§ WORK ITEM: The entries are to be repeated exactly, with all pictures omitted.
*** DATA SUPPLIED ***
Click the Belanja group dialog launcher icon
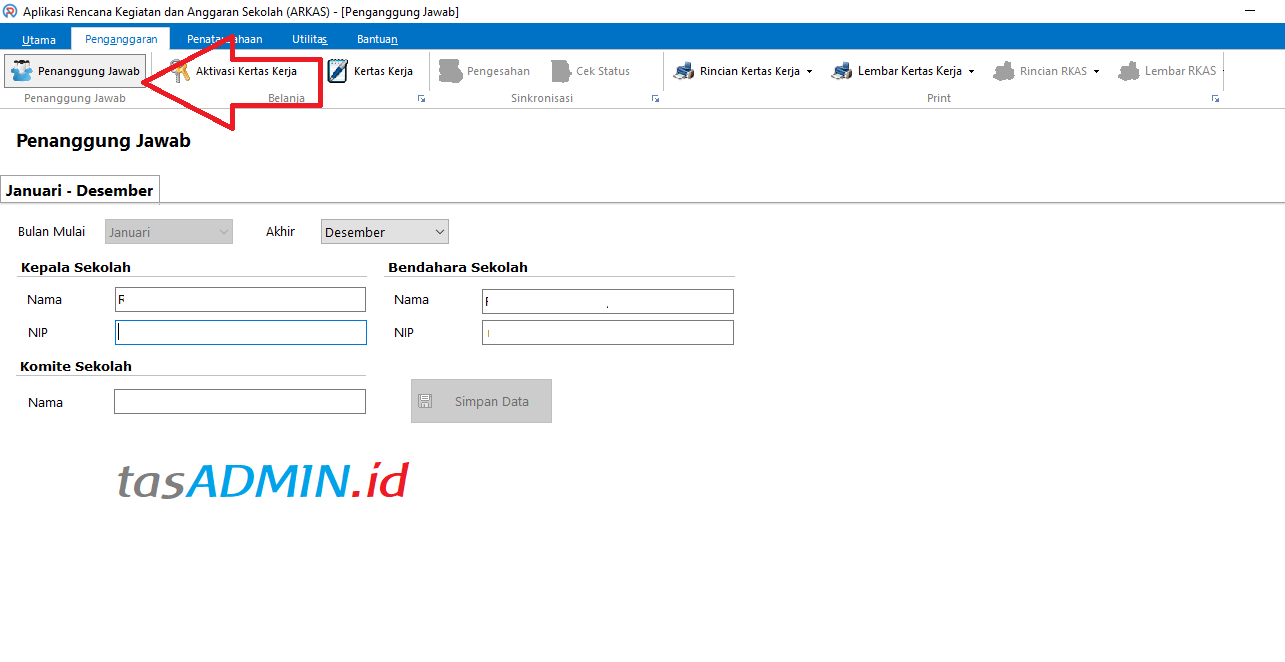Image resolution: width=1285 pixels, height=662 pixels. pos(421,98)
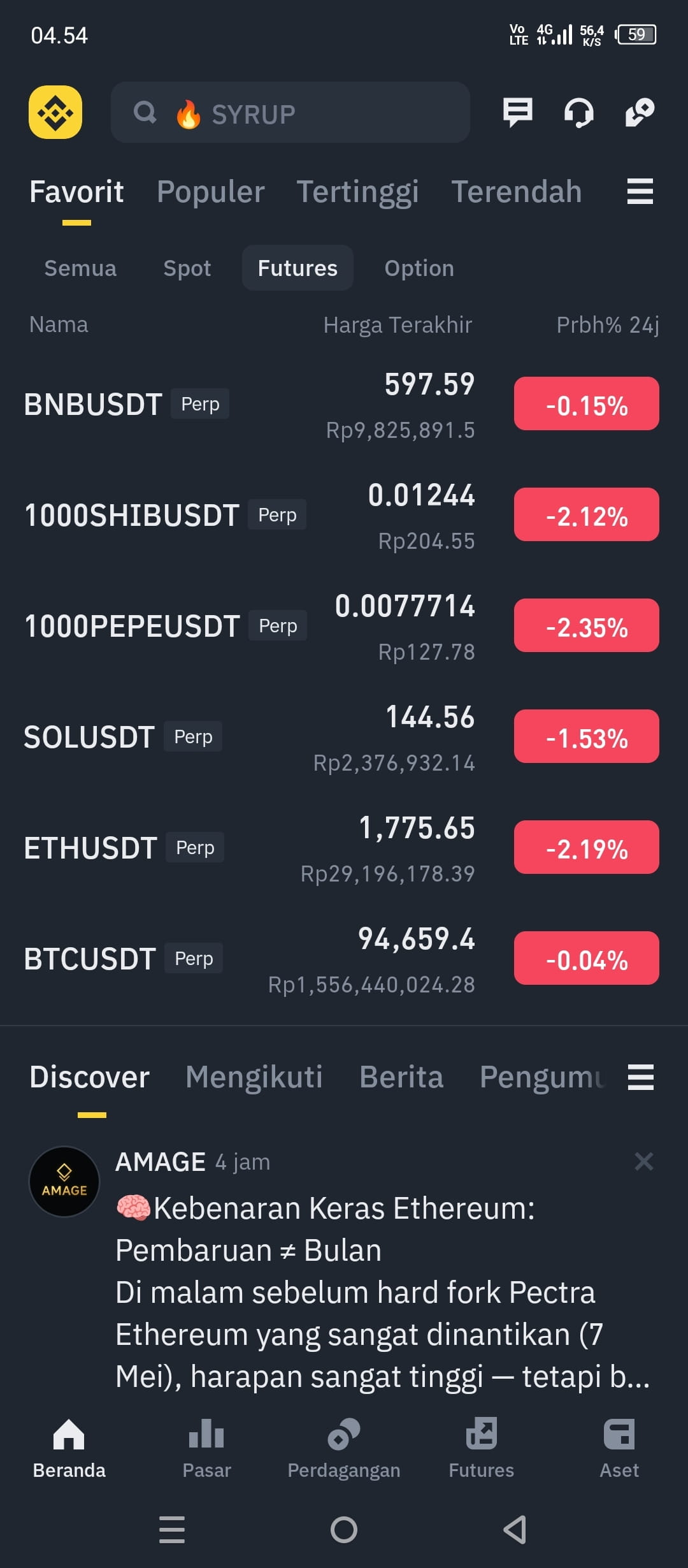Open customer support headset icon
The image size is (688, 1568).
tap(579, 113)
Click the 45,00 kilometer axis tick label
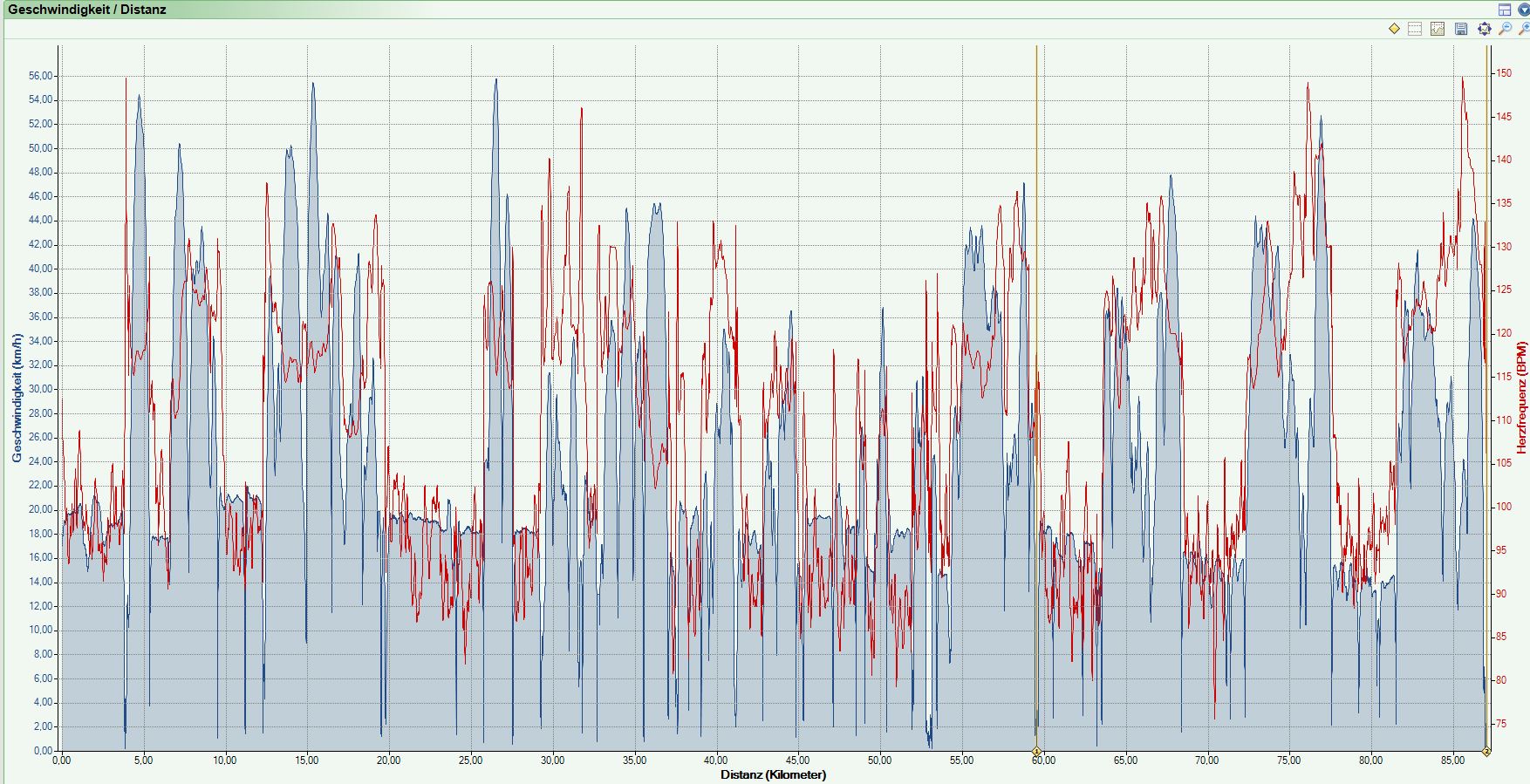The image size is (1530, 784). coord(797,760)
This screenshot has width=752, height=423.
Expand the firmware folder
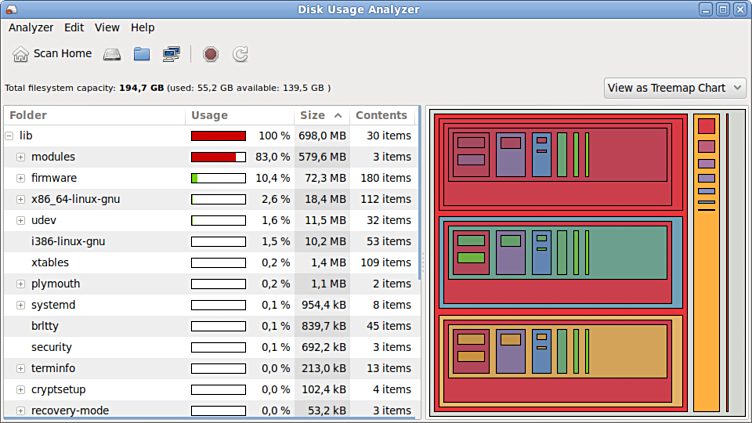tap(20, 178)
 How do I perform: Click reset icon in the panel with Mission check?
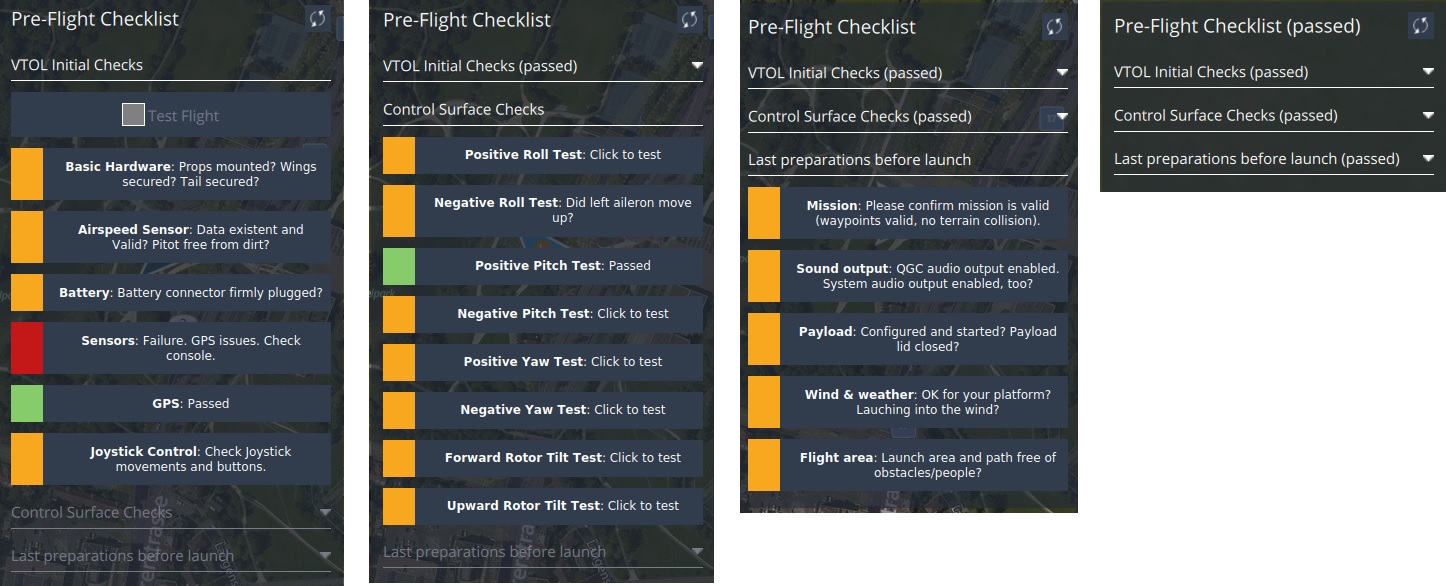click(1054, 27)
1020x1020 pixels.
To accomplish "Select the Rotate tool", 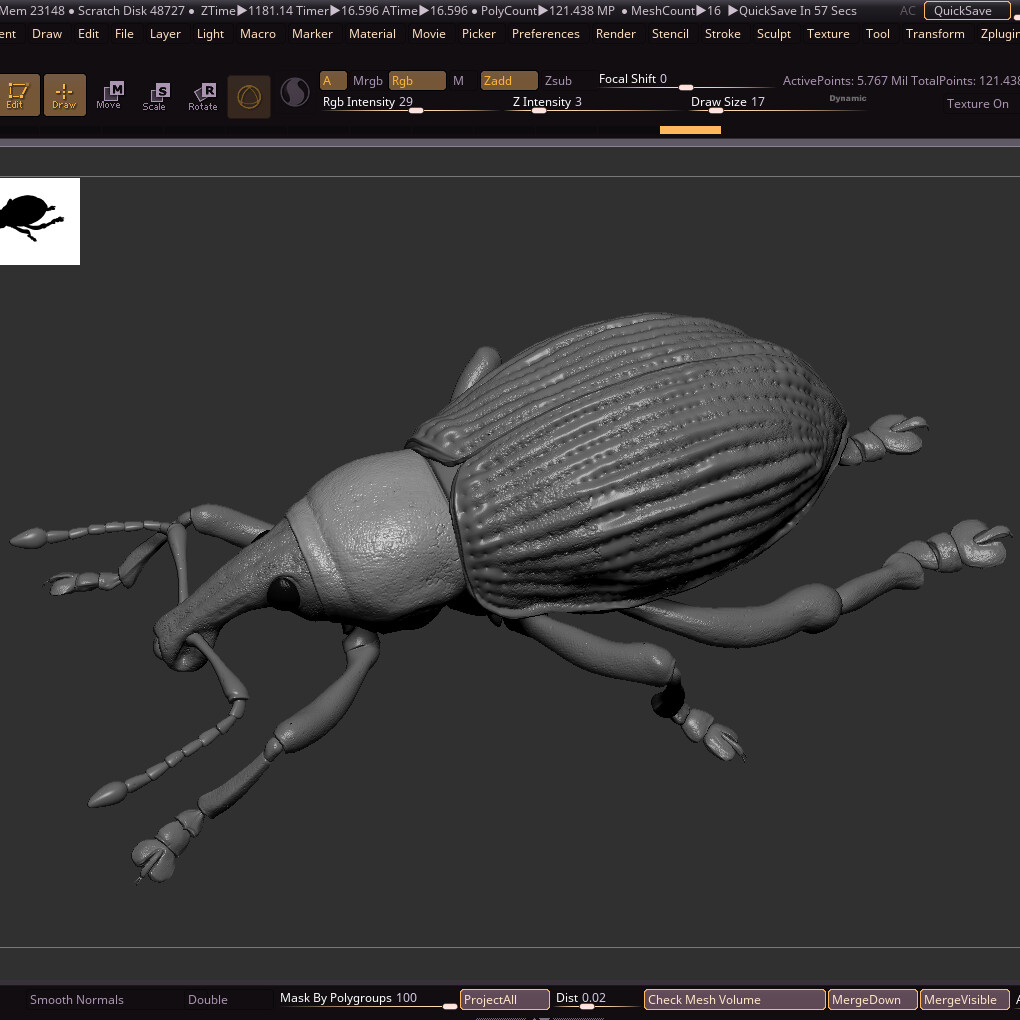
*** End of DATA SUPPLIED ***
§ ANSWER TO THE EXERCISE:
Click the Belanja group dialog launcher icon
Image resolution: width=1285 pixels, height=662 pixels. pos(421,98)
Open customer support headset icon
The image size is (688, 1568).
tap(579, 113)
Click the 45,00 kilometer axis tick label
The image size is (1530, 784). coord(797,760)
This screenshot has width=752, height=423.
Expand the firmware folder
tap(20, 178)
 How do I perform: Click reset icon in the panel with Mission check?
click(1054, 27)
1020x1020 pixels.
To accomplish "Select the Rotate tool", 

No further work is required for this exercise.